■ **Exercice court**
D'après l'éditorial ci-dessous, à quelle date a eu lieu la tentative de coup d'État contre le président gambien ?

■ **Texte fourni**

Société

Edito de Seneplus: QUI A SAUVÉ JAMMEH ? Par ALYMANA BATHILY


Lundi 8 Juin 2015

Quand Lamin Sanneh a quitté les Etats-Unis, le FBI en a informé le Département d’Etat qui, à son tour, a informé un pays voisin de la Gambie, sa destination première. Ce pays, c’est évidemment le Sénégal

«Qui a protégé Yaya Jammeh ?» C’est la question à laquelle tente de répondre le Washington Post dans un article intitulé «Comment un dirigeant africain détesté a survécu à un coup d’État monté aux États-Unis» et paru dans l’édition du 31 mai du quotidien conservateur de la capitale américaine.

L’article fait référence à la tentative de coup d’Etat contre le président gambien, perpétrée le 30 décembre 2014 et défaite par les forces armées loyales à Yaya Jammeh avec le massacre des assaillants et une nouvelle vague de répressions contre l’opposition politique et la société civile.

■ **Extrait source**
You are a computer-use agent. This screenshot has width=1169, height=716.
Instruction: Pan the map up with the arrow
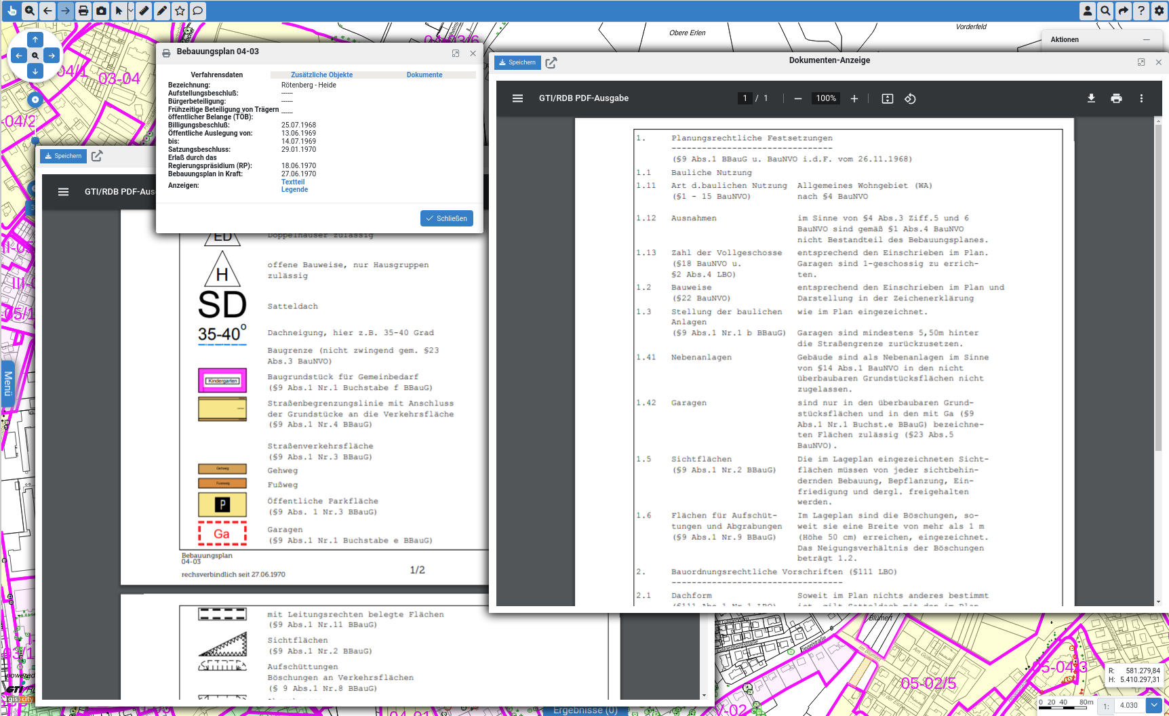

■ **Réponse complète**
Le 30 décembre 2014.